Writing to a dataset with 'wrong' chunksize

Francesc_Altet · November 23, 2007, 8:06pm

Hi,

Some time ago, a Pytables user complained about that the next simple
operation was hogging gigantics amounts of memory:

import tables, numpy
N = 600
f = tables.openFile('foo.h5', 'w')
f.createCArray(f.root, 'huge_array',
               tables.Float64Atom(),
               shape = (2,2,N,N,50,50))
for i in xrange(50):
    for j in xrange(50):
        f.root.huge_array[:,:,:,:,j,i] = \
            numpy.array([[1,0],[0,1]])[:,:,None,None]

and I think that the problem could be in the HDF5 side.
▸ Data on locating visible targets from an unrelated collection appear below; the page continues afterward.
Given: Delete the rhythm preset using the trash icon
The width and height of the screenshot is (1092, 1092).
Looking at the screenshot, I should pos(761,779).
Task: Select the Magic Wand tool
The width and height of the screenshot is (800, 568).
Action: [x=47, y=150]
The point is that, for the 6-th dimensional 'huge_array' dataset,
Pytables computed an 'optimal' chunkshape of (1, 1, 1, 6, 50, 50).
Then, the user wanted to update the array starting in the trailing
dimensions (instead of using the leading ones, which is the recommended
practice for C-ordered arrays). This results in Pytables asking HDF5
to do the update using the traditional procedure:

/* Create a simple memory data space */
if ( (mem_space_id = H5Screate_simple( rank, count, NULL )) < 0 )
return -3;

/* Get the file data space */
if ( (space_id = H5Dget_space( dataset_id )) < 0 )
return -4;

/* Define a hyperslab in the dataset */
if ( rank != 0 && H5Sselect_hyperslab( space_id, H5S_SELECT_SET, start,
step, count, NULL) < 0 )
return -5;

if ( H5Dwrite( dataset_id, type_id, mem_space_id, space_id,
H5P_DEFAULT, data ) < 0 )
return -6;

While I understand that this approach is suboptimal (2*2*600*100=240000
chunks has to 'updated' for each update operation in the loop), I don't
understand completely the reason why the user reports that the script
is consuming so much memory (the script crashes, but perhaps it is
asking for several GB). My guess is that perhaps HDF5 is trying to
load all the affected chunks in-memory before trying to update them,
but I thought it is best to report this here just in case this is a
bug, or, if not, the huge demand of memory can be somewhat alleviated.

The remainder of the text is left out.